No distributions are needed (or even sensible) to interpret a single measurement. The measurement gives a result, and that's it. Distributions make sense only if you can repeat the measurement arbitrarily often.

 

[mikeyork]

But an operator is a priori a mathematical object and not a measurable variable and hence has no distribution. Thus its expectation value is a purely theoretical quantity unless you declare by an interpretation rule how it is related to measurement.

I never claimed otherwise. I said any variable has a distribution function. That distribution function is what the Born rule provides.

No distributions are needed (or even sensible) to interpret a single measurement. The measurement gives a result, and that's it. Distributions make sense only if you can repeat the measurement arbitrarily often.

Here is where you have not grasped my point. A distribution function is a theoretical quantity derived from a theoretical concept of probability that applies directly to any single measurement regardless of whether you might (or could) count frequencies.

It seems to me you have fallen into the fallacy of assuming a distribution function implies a statistical distribution. But no actual statistical distribution is required. See my post #3 which was all about not confusing probability with statistics.

 

[A. Neumaier]

I said any variable has a distribution function.

But an operator is not a variable.

A non-normal operator such as $A=p+iq$ has not even in principle a distribution function (since measuring $A$ would mean measuring $p$ and $q$), though its expectation $\langle A\rangle:=Tr \rho A$ is well-defined for every state $\rho$!

 

[mikeyork]

But an operator is not a variable.

Does a measurement measure an operator or a variable? Do we measure $<A>$ or $<a>$.

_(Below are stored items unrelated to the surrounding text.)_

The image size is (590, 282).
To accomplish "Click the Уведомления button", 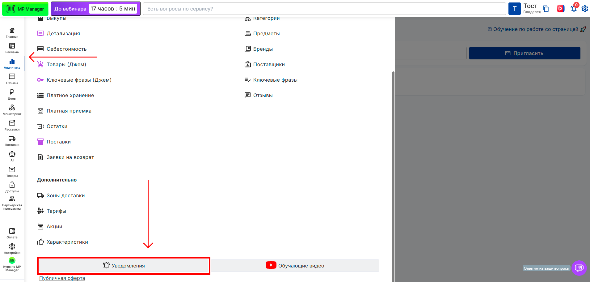I will (x=124, y=266).
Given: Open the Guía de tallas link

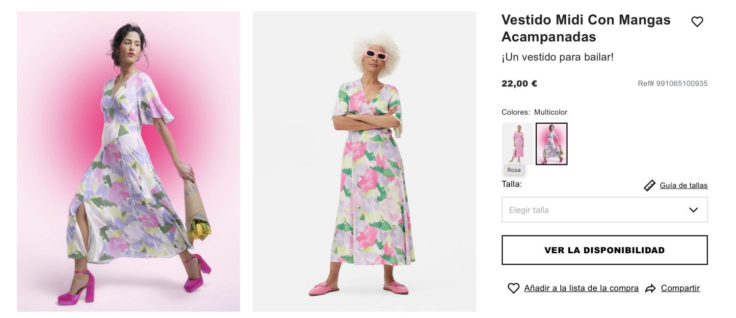Looking at the screenshot, I should pos(683,186).
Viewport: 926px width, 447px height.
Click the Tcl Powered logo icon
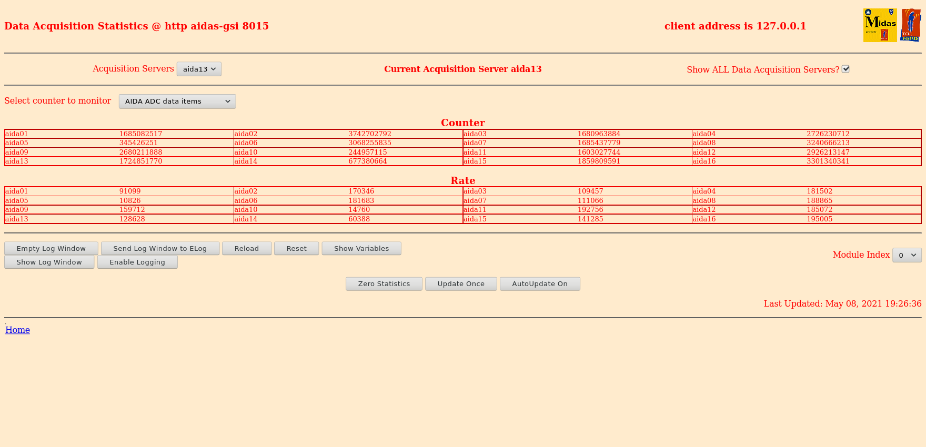point(911,25)
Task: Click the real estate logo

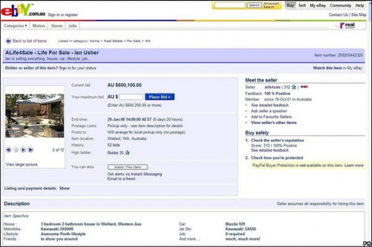Action: coord(347,26)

A non-normal operator such as $A=p+iq$ has not even in principle a distribution function (since measuring $A$ would mean measuring $p$ and $q$), though its expectation $\langle A\rangle:=Tr \rho A$ is well-defined for every state $\rho$!

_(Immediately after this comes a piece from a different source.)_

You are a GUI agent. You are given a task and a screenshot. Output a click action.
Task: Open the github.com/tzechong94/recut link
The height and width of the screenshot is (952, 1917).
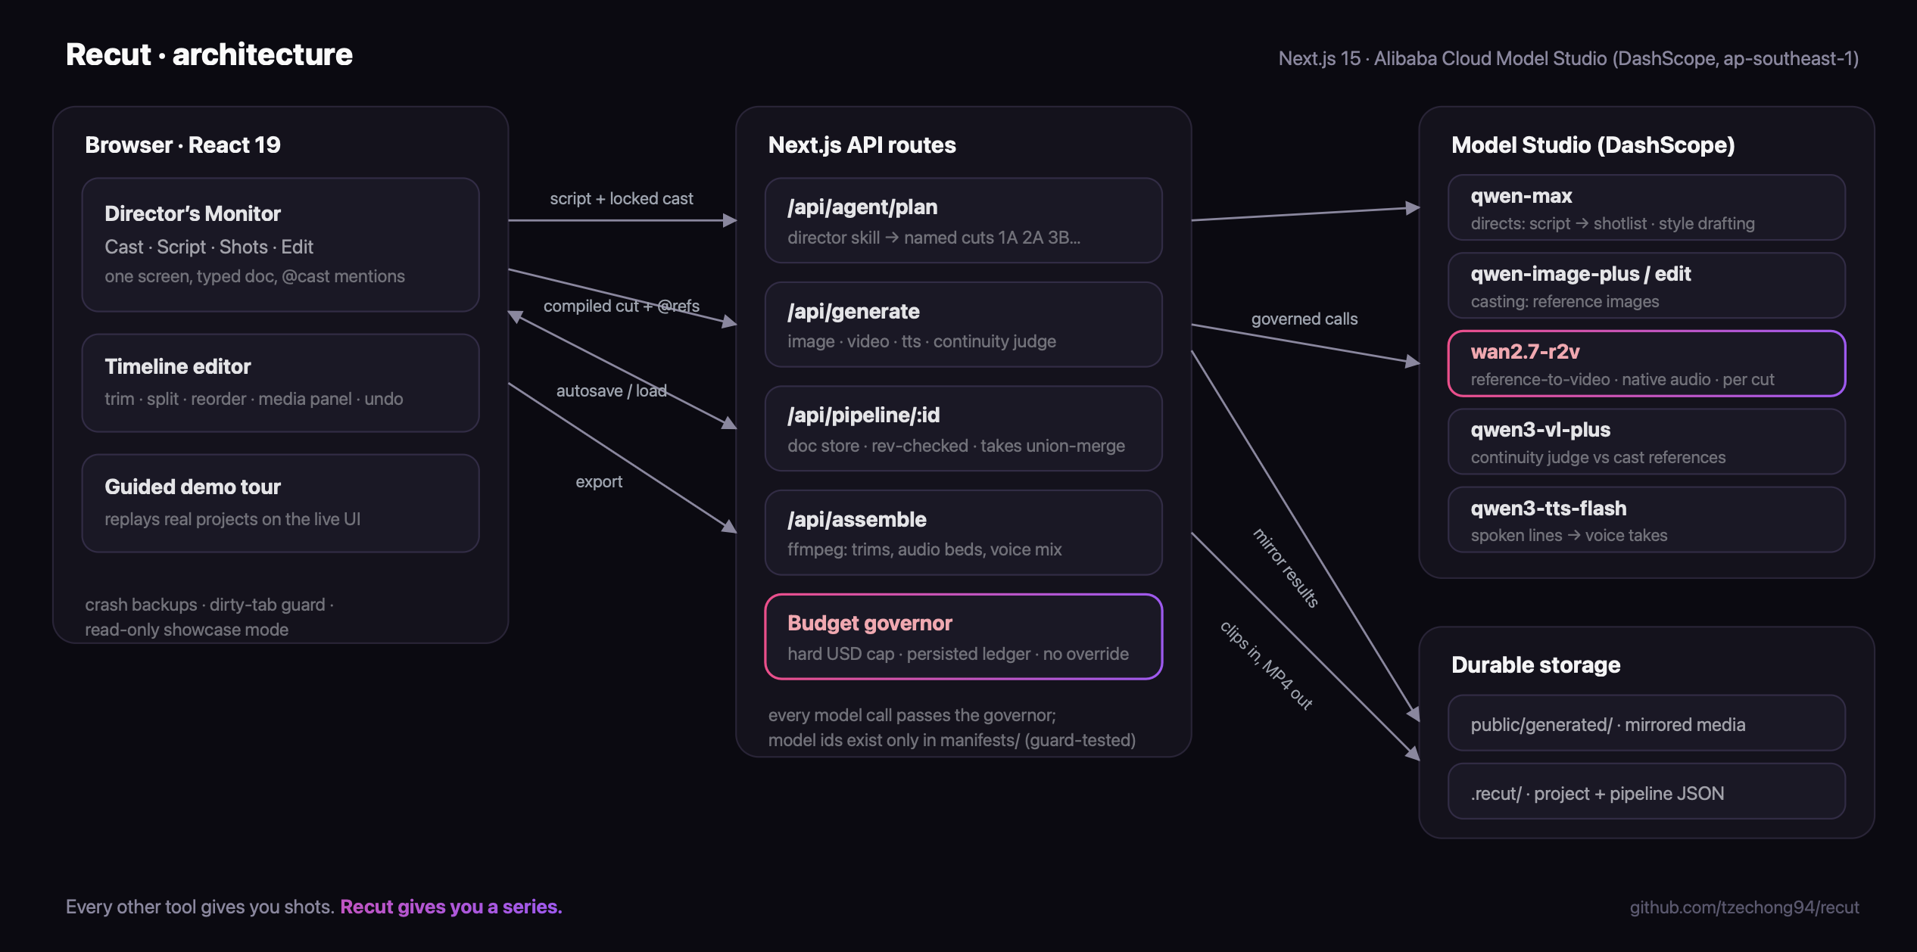click(x=1744, y=907)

The expectation $\langle a\rangle$ is a variable, not an operator and the variable $a$, with values given by the eigenvalues of $A$, has a distribution function $|<a|\psi>|^2$ for every state $\psi$. That is the entire content of Born rule. It says nothing about operators; only variables. $<a|\psi>$ is what matters not $A$.

 

[Jilang]

Sorry, perhaps I am missing something, but it seems to me that <A> says as much about A as it does about the density function, given they both appear on the RHS.

 

[mikeyork]

Sorry, perhaps I am missing something, but it seems to me that <A> says as much about A as it does about the density function, given they both appear on the RHS.

What are you referring to? We measure the expectation value of the observable variable $a$ (a scalar) not the operator $A$. An operator means nothing until you operate on something.

 

[A. Neumaier]

Does a measurement measure an operator or a variable? Do we measure $<A>$ or $<a>$.

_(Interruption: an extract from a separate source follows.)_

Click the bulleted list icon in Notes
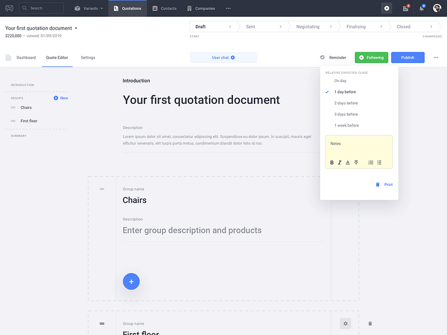Image resolution: width=447 pixels, height=335 pixels. pyautogui.click(x=379, y=162)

What is measured depends on the kind of measurement.

In a macroscopic measurement we measure $<A>$, in a Born-type measurement we measure an eigenvalue of $A$, in a photodetector we measure the presence of a photon in a beam.

If we measure temperature we measure a parameter occurring in the density operator.

Thus there are lots of possibilities.

 

[A. Neumaier]

The expectation $\langle a\rangle$ is a variable

No, it is a number.

 

[mikeyork]

In a macroscopic measurement we measure $<A>$

What kind of macroscopic measurement do you have in mind? If we measure anything we get a number $a_{macro}$. I have no idea what $<A>$ means except as shorthand for $<\psi|A|\psi>$ which is $<a>$. You wrote $<A> = Tr \rho A$ but $Tr \rho A = <a>$. As far as I can see, $<A>$ (the "expectation value of an operator") may be a useful mathematical idea but is physically meaningless until you operate on something.

in a Born-type measurement we measure an eigenvalue of $A$

Ok, but my point is that we don't measure $<A>$. And whatever variable we do measure, it has a prior (i.e. conditional on state preparation) distribution function $|<a|\psi>|^2$.